← Back to Projects
The Cloud Resume Challenge
Azure Infrastructure Case Study
This page provides a comprehensive technical overview for my implementation of The Cloud Resume Challenge, a hands-on initiative designed by Forest Brazeal to demonstrate production-ready cloud proficiencies. It highlights the architectural trade-offs, security controls, and automation implemented to treat a personal portfolio website with the operational standards of enterprise infrastructure.
The complete source code, deployment workflows, and Terraform modules are in the public GitHub Repository.
The Motivation & Strategy
I wanted to dive headfirst into the Azure ecosystem to expand my multi-cloud competency, building on my existing working experience with AWS and GCP. While the vast majority of candidates complete this challenge using AWS, I chose to focus on implementing the process within Azure.
While I had conversational AI tools available to review my work, I explicitly chose not to utilize any agentic AI tooling for this project.
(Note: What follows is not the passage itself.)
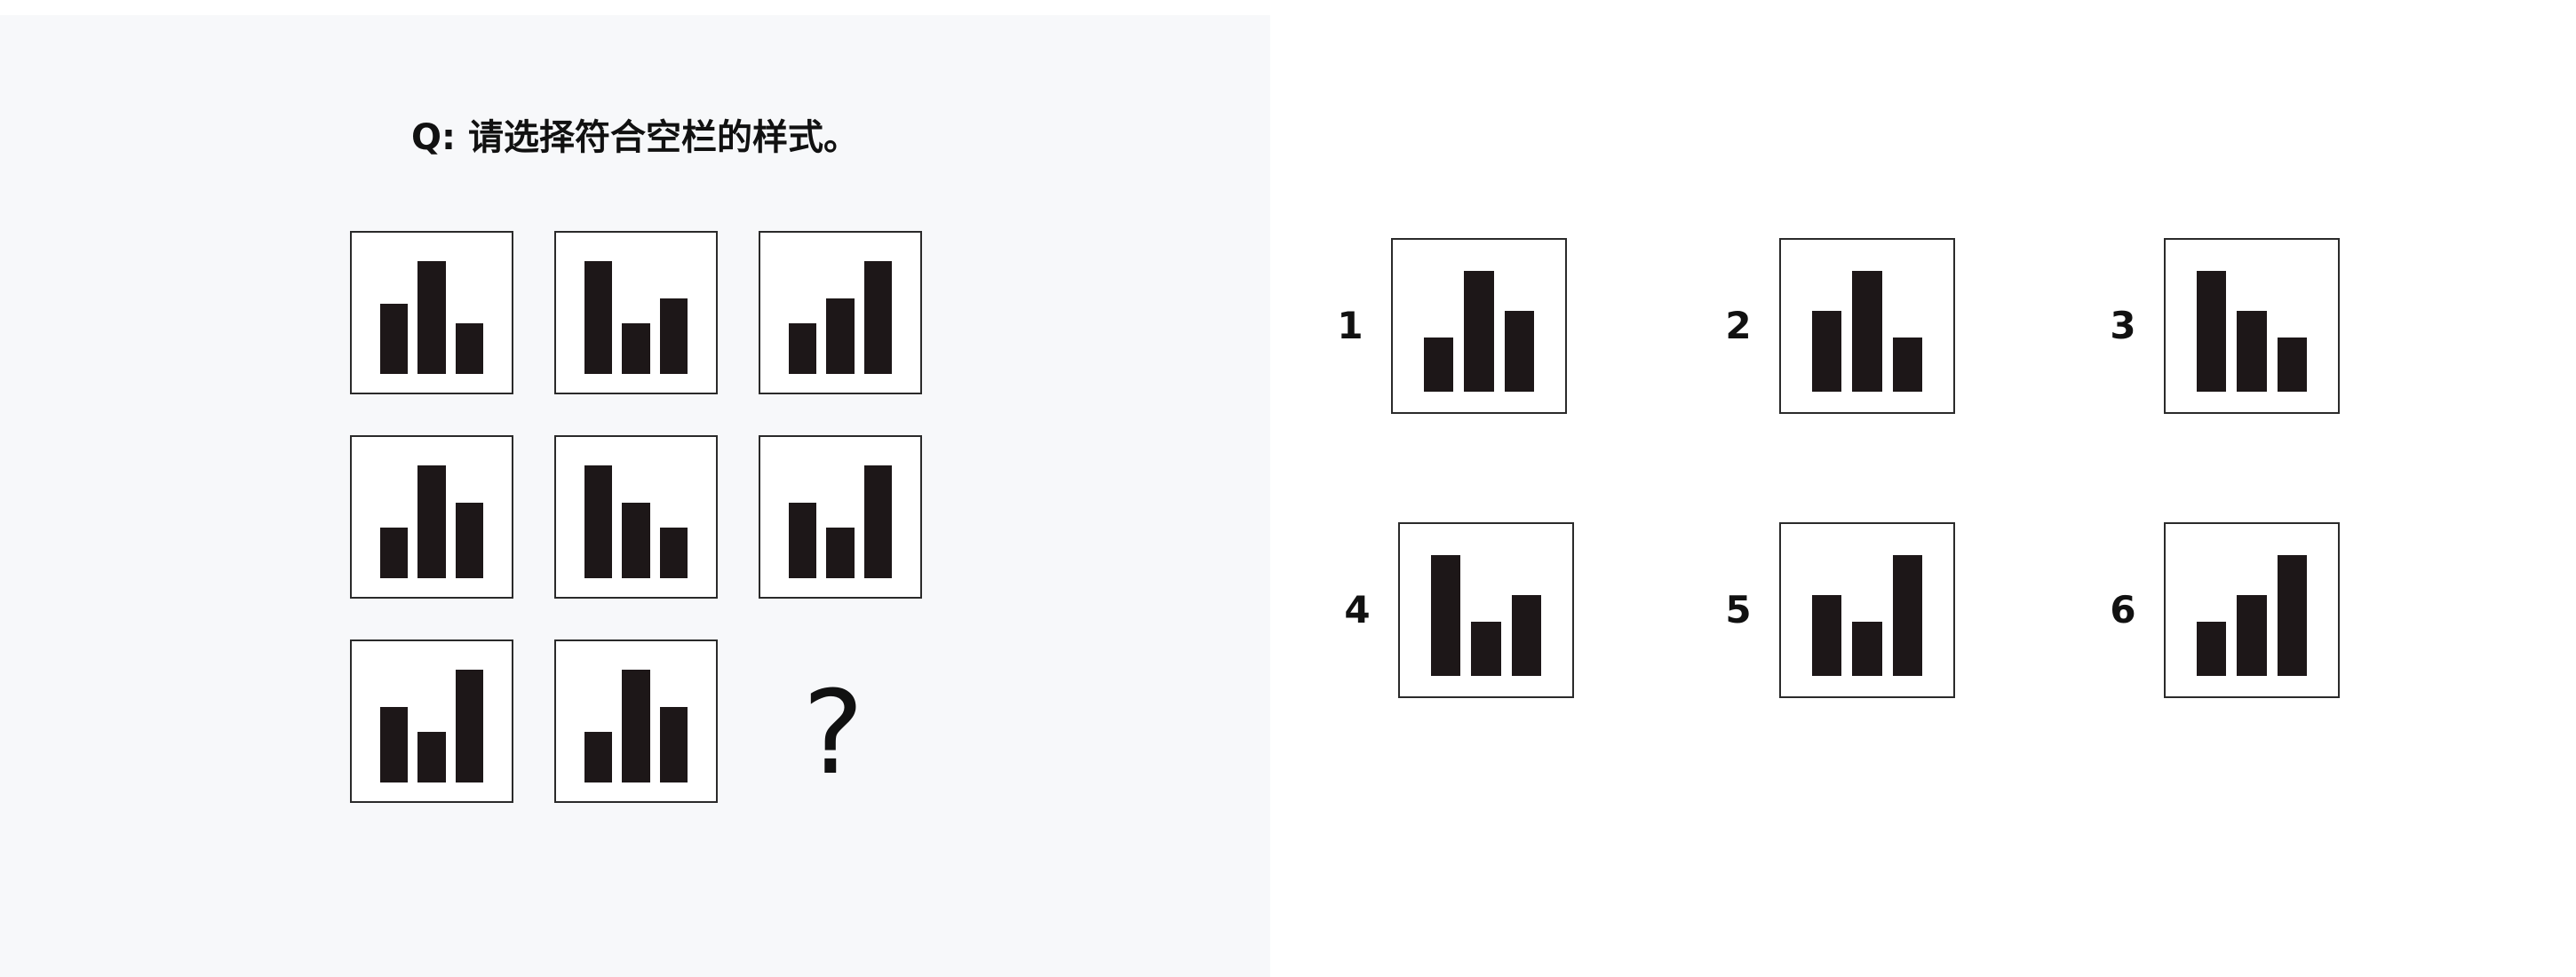  What do you see at coordinates (1358, 610) in the screenshot?
I see `option-label: 4` at bounding box center [1358, 610].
I wanted to personally experience the raw process of building the dev env by hand and then automating it in prod through Terraform and GitHub Actions.
Architecture & Governance
-
Cost Control & Guardrails: Provisioned an Azure budget with automated trigger alerts on both actual and forecasted spending trends to eliminate run-away consumption costs.
-
Environment Isolation: Split the project architecture into three distinct Resource Groups to isolate resource lifecycles:
rg-cloudresume-dev: Initially used for POC and ClickOps verification.
rg-cloudresume-prod: Reserved for automated Terraform deployments.
rg-cloudresume-tfstate: Reserved for Terraform state files.
-
Enterprise Tagging: All resources received resource tags (owner, env, project, cost_center) to emulate expected tagging in an enterprise environment.
-
Routing: Shifted routing to Cloudflare to bypass Azure CDN pricing requirements, manage DNS records, and handle custom routing behavior.
-
IAM: Configured an App Registration in Microsoft Entra ID with OpenID Connect (OIDC) Federated Trust to execute secure, passwordless workflows.
Serverless Backend & API
- Provisioned an Azure Cosmos DB for NoSQL database engine running in serverless capacity mode.
- Adjusted database firewall to limit network traffic exclusively to traffic originating from Azure datacenter blocks.
- Housed database connection strings inside Azure Function environment variables to be utilized at runtime.
- Provisioned Azure Function App model on Windows with the PowerShell 7.4 runtime.
- Built an HTTP Trigger function to retrieve items from the database before execution and update the state immediately after execution.
- Constructed a local Pester unit test to automate verification checks of the HTTP trigger function.
CORS Policy & Troubleshooting
- Troubleshot CORS errors and resolved them within Azure infrastructure.
- Configured the platform API CORS policies on the Function App to explicitly whitelist
https://bradtoulson.com.
CD Pipeline Automation & IaC
- Configured a Microsoft Entra ID app registration with OIDC federation to eliminate static deployment secrets and allow passwordless authentication from GitHub.
- Wrote GitHub continuous deployment workflows to trigger for all commits and incoming pull requests.
- Stored Terraform state in a separate Azure resource group and dedicated Storage Account. This ensures that Terraform state remains intact even if an entire dev/prod resource group is purged during dev iterations.
- Implemented an ignore_changes lifecycle policy for a resource that auto-generated a tag on deployment to prevent infrastructure state disruptions.